start Data to process

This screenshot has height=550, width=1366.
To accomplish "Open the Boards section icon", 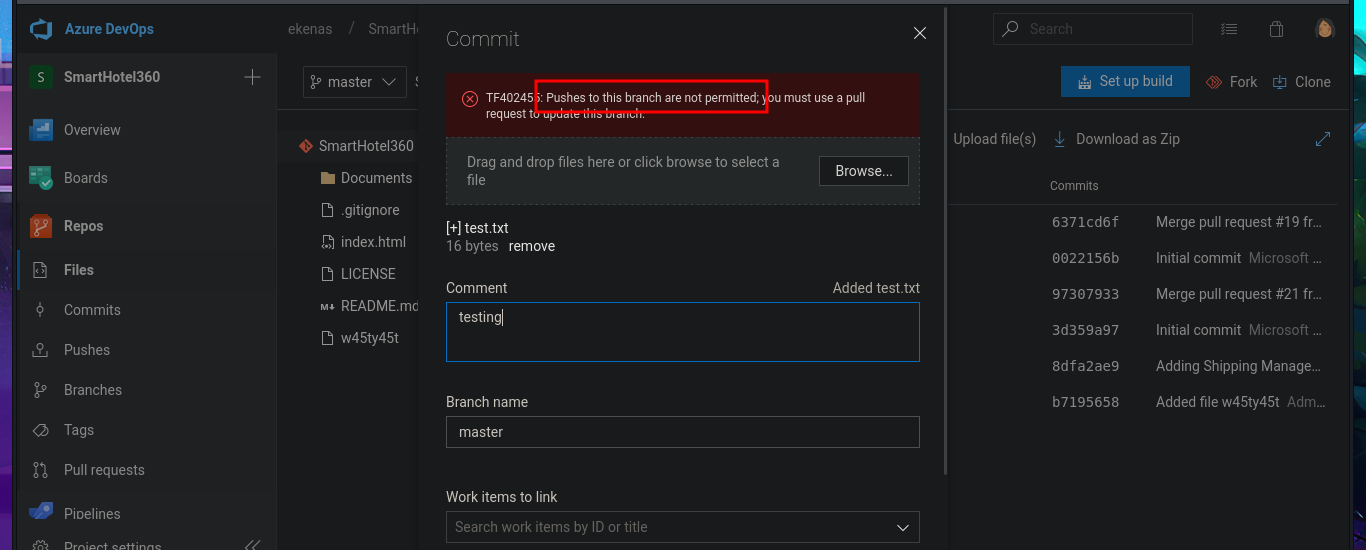I will 40,178.
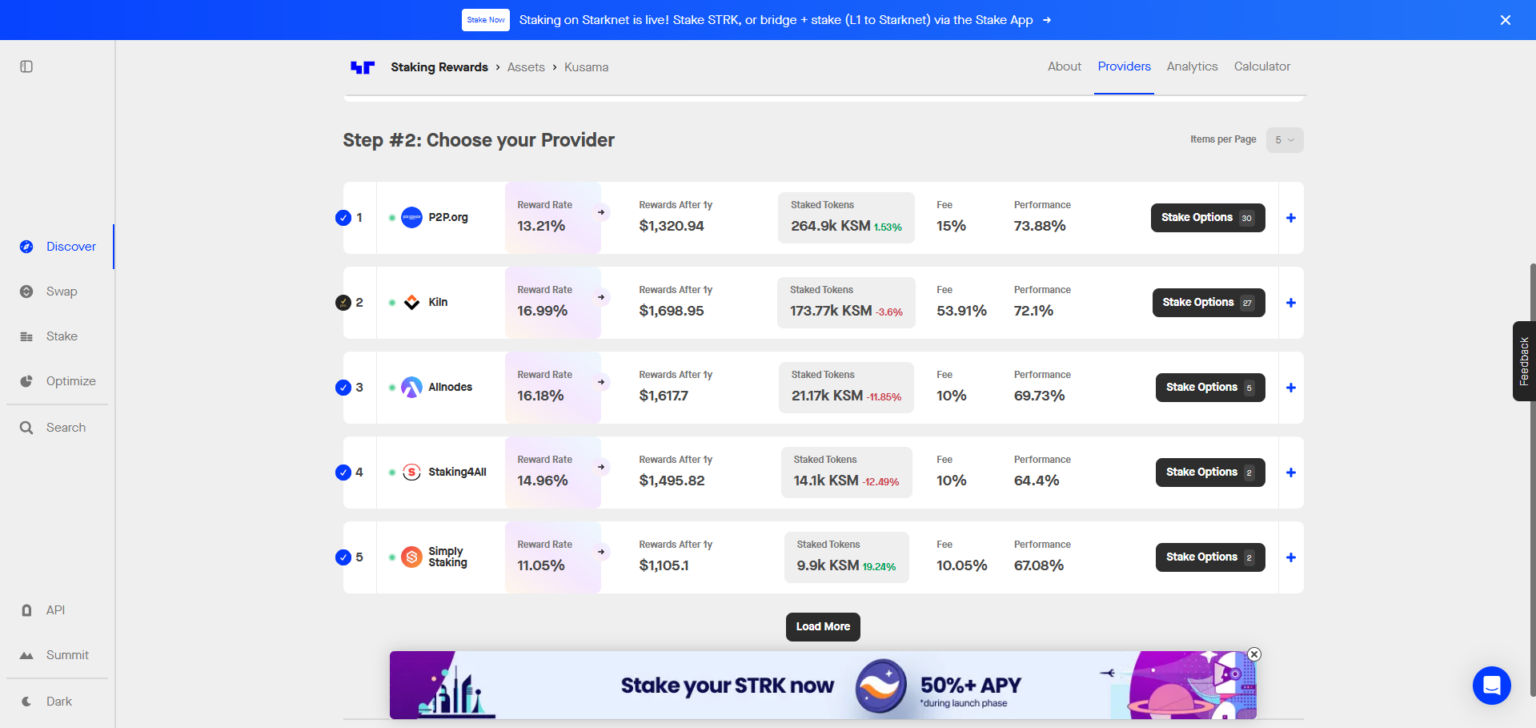Viewport: 1536px width, 728px height.
Task: Toggle the verified checkmark for P2P.org
Action: click(x=343, y=217)
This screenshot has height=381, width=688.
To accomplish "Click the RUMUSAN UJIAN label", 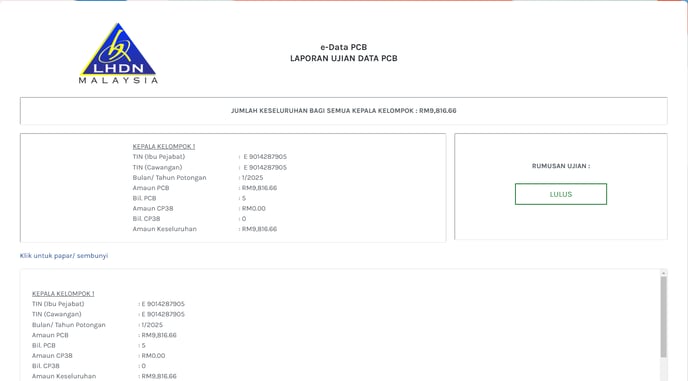I will point(561,166).
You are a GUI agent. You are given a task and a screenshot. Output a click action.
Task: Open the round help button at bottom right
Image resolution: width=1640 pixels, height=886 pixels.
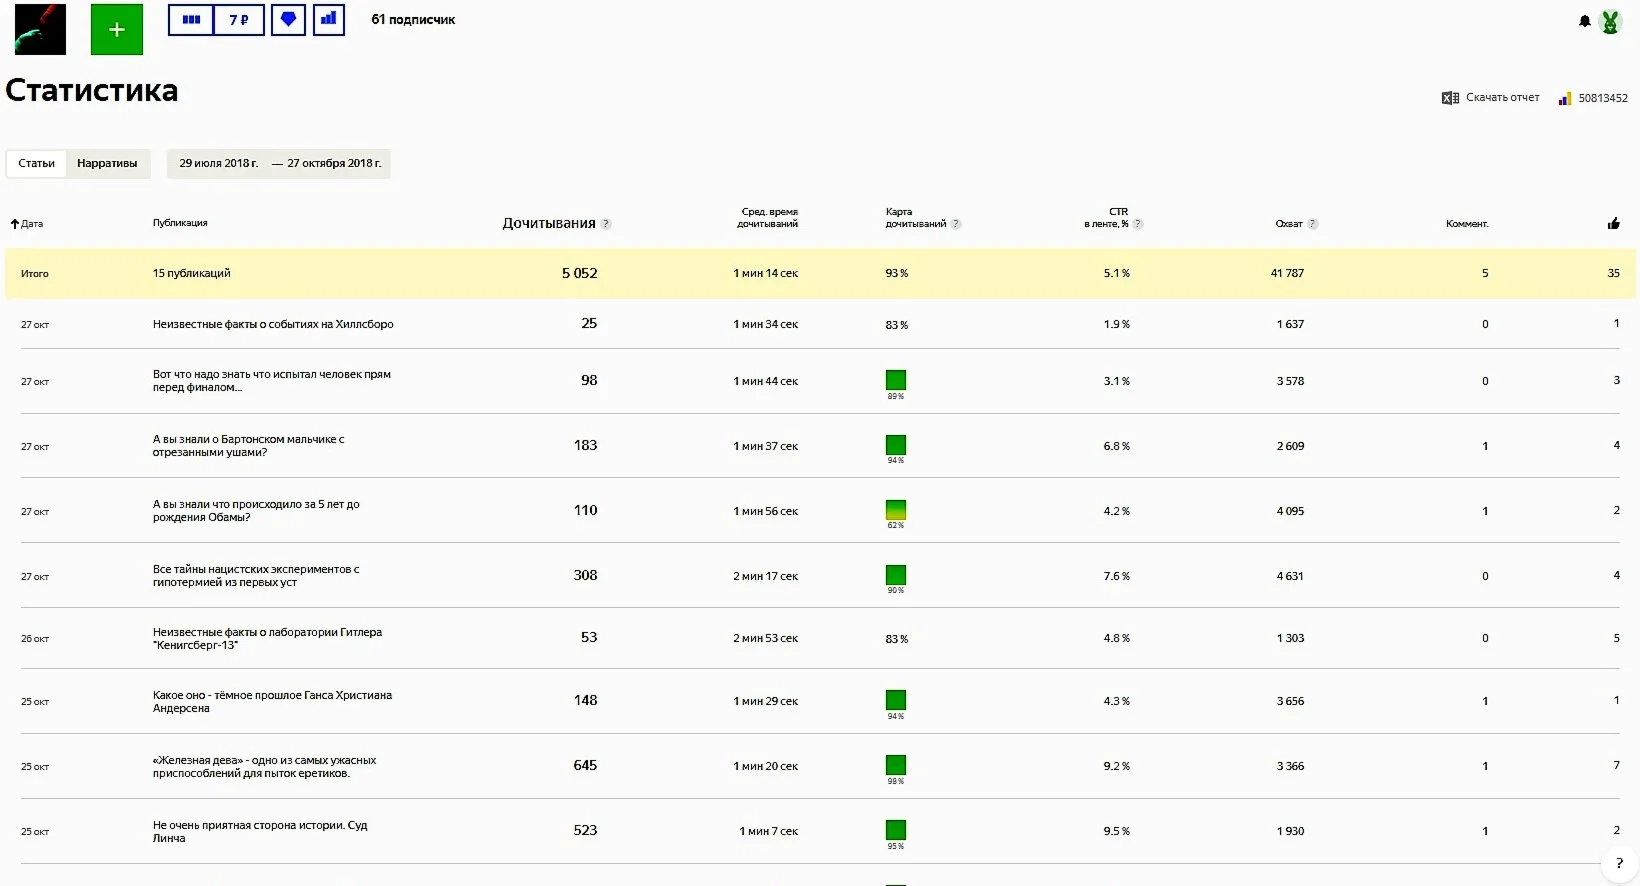pyautogui.click(x=1618, y=863)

end Data to process

_Objective_: Pick out each line in the rows above that contains the string "screenshot", and copy those lines in full.

_Answer in full_:
This screenshot has height=550, width=1366.
This screenshot has height=381, width=688.
You are a GUI agent. You are given a task and a screenshot. Output a click action.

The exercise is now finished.